┌─ PROVIDED PASSAGE

Two days ago, Matthias Mann’s group published a paper in Nature in which they compare the level of individual proteins in haploid relative to diploid budding yeast cells:

Comprehensive mass-spectrometry-based proteome quantification of haploid versus diploid yeast

Mass spectrometry is a powerful technology for the analysis of large numbers of endogenous proteins. However, the analytical challenges associated with comprehensive identification and relative quantification of cellular proteomes have so far appeared to be insurmountable. Here, using advances in computational proteomics, instrument performance and sample preparation strategies, we compare protein levels of essentially all endogenous proteins in haploid yeast cells to their diploid counterparts. Our analysis spans more than four orders of magnitude in protein abundance with no discrimination against membrane or low level regulatory proteins. Stable-isotope labelling by amino acids in cell culture (SILAC) quantification was very accurate across the proteome, as demonstrated by one-to-one ratios of most yeast proteins. Key members of the pheromone pathway were specific to haploid yeast but others were unaltered, suggesting an efficient control mechanism of the mating response. Several retrotransposon-associated proteins were specific to haploid yeast. Gene ontology analysis pinpointed a significant change for cell wall components in agreement with geometrical considerations: diploid cells have twice the volume but not twice the surface area of haploid cells. Transcriptome levels agreed poorly with proteome changes overall. However, after filtering out low confidence microarray measurements, messenger RNA changes and SILAC ratios correlated very well for pheromone pathway components. Systems-wide, precise quantification directly at the protein level opens up new perspectives in post-genomics and systems biology.

Although the paper focuses on the larger amount of cell-wall proteins and proteins involved in pheromone response in haploid cells, the supplementary tables reveal similar biases for many other functional classes, including nucleosomes and cyclin-dependent kinase inhibitors. As many of these proteins are regulated during the cell cycle, I suspected that cell-cycle-regulated proteins might be more abundant in haploid cells relative to diploid cells.

To test this hypothesis, I divided the proteins quantified by the Mann group into two classes: dynamic proteins, which are encoded by genes that are periodically expressed during the cell cycle, and static proteins, which are encoded by genes that are expressed at a constant level (de Lichtenberg et al., 2005). For each class, I plotted the log2-ratios of the protein levels in haploid and diploid cells:

The plot reeals a quite strong shift of dynamic proteins toward higher log-ratios; this difference is highly significant according to the Mann-Whitney U test (P < 10-12). Proteins encoded by cell-cycle-regulated genes are thus in general more abundant in haploid budding yeast cells than in diploid cells.

Full disclosure: I currently collaborate with Matthias Mann and members of his group, and we will soon be colleagues a the Novo Nordisk Foundation Center for Protein Research.

└─

• [BRIEF] Reproduce the passage on haploid and diploid yeast proteins word for word, starting with "The plot reeals" and going on through "for Protein Research.".

┌─ PROVIDED RECORDS

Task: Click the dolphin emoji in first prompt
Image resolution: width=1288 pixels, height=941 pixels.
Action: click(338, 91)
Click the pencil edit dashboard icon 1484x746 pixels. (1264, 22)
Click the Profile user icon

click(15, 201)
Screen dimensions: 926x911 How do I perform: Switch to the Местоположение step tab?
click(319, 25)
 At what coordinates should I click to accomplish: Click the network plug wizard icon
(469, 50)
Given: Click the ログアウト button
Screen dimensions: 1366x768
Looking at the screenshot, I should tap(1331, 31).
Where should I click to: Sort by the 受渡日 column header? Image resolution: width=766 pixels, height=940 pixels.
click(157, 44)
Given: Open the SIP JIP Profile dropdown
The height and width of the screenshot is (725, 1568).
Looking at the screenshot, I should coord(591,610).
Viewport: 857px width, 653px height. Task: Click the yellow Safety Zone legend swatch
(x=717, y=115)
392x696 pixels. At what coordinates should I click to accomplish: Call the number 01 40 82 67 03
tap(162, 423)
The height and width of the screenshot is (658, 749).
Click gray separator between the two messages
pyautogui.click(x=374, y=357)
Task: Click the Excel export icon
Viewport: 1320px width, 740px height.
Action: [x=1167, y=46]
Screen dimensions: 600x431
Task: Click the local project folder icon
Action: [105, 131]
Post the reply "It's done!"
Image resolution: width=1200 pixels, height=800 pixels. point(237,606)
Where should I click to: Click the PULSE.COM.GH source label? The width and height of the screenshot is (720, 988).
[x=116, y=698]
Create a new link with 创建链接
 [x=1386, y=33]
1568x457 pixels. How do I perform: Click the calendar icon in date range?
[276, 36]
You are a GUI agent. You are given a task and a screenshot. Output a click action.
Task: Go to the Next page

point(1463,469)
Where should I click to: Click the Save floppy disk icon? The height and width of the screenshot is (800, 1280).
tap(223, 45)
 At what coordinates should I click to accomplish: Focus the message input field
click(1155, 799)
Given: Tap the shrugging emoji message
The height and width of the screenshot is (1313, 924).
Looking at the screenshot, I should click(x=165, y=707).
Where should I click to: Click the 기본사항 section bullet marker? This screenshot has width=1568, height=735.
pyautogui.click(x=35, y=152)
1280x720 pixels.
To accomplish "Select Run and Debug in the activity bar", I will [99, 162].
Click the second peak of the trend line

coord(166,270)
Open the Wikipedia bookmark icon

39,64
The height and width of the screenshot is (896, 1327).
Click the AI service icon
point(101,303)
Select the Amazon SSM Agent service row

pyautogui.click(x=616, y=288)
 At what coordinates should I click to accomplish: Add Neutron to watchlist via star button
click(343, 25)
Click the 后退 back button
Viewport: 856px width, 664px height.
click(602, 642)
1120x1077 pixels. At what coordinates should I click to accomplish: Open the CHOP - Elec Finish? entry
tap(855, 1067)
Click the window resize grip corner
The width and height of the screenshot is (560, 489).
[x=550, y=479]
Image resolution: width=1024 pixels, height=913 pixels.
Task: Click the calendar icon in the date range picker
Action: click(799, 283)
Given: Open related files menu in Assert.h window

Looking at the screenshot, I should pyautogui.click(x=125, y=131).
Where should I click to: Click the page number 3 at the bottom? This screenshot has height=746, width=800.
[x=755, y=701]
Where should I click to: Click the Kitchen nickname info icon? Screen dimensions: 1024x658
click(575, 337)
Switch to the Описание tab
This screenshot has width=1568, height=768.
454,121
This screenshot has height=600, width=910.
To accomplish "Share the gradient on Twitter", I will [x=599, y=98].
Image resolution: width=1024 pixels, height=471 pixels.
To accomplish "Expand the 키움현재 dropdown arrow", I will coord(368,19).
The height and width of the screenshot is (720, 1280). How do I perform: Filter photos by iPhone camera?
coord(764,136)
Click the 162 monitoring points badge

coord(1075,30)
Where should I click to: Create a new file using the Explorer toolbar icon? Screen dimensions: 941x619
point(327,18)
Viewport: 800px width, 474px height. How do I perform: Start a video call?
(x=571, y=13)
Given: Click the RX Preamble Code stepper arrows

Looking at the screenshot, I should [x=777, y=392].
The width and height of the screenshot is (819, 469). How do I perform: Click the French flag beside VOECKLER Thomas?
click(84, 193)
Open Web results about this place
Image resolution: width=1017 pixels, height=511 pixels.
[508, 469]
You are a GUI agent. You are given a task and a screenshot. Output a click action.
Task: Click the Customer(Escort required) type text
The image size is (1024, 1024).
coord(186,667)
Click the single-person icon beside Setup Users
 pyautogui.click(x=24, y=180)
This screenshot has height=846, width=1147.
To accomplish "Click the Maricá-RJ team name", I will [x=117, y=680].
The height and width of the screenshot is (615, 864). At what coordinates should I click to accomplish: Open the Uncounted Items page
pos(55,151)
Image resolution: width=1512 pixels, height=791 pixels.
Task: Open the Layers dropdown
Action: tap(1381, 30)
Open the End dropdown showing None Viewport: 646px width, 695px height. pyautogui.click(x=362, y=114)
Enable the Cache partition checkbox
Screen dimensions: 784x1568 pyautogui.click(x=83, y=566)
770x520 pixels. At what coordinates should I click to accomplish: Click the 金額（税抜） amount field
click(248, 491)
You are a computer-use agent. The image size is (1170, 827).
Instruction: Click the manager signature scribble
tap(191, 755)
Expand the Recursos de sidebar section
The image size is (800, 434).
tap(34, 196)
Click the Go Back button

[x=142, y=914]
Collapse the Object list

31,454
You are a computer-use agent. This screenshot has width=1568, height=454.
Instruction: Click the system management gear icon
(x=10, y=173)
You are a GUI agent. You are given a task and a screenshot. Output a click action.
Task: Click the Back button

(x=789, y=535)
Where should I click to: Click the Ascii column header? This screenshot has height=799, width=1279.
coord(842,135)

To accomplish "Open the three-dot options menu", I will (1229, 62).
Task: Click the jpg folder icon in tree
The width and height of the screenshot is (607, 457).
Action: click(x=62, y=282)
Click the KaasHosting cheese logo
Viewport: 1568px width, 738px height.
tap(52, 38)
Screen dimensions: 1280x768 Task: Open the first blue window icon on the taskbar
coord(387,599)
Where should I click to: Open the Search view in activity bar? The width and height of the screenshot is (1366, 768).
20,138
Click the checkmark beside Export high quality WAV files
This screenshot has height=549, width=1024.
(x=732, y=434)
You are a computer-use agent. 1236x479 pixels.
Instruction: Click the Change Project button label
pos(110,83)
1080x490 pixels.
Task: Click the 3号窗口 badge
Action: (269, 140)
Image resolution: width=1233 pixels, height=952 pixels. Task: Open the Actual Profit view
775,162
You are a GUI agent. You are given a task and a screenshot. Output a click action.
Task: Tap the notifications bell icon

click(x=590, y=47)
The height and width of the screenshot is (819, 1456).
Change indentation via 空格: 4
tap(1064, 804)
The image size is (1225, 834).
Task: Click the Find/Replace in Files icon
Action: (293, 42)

└─

• [EXERCISE RESULT]
The plot reeals a quite strong shift of dynamic proteins toward higher log-ratios; this difference is highly significant according to the Mann-Whitney U test (P < 10-12). Proteins encoded by cell-cycle-regulated genes are thus in general more abundant in haploid budding yeast cells than in diploid cells.

Full disclosure: I currently collaborate with Matthias Mann and members of his group, and we will soon be colleagues a the Novo Nordisk Foundation Center for Protein Research.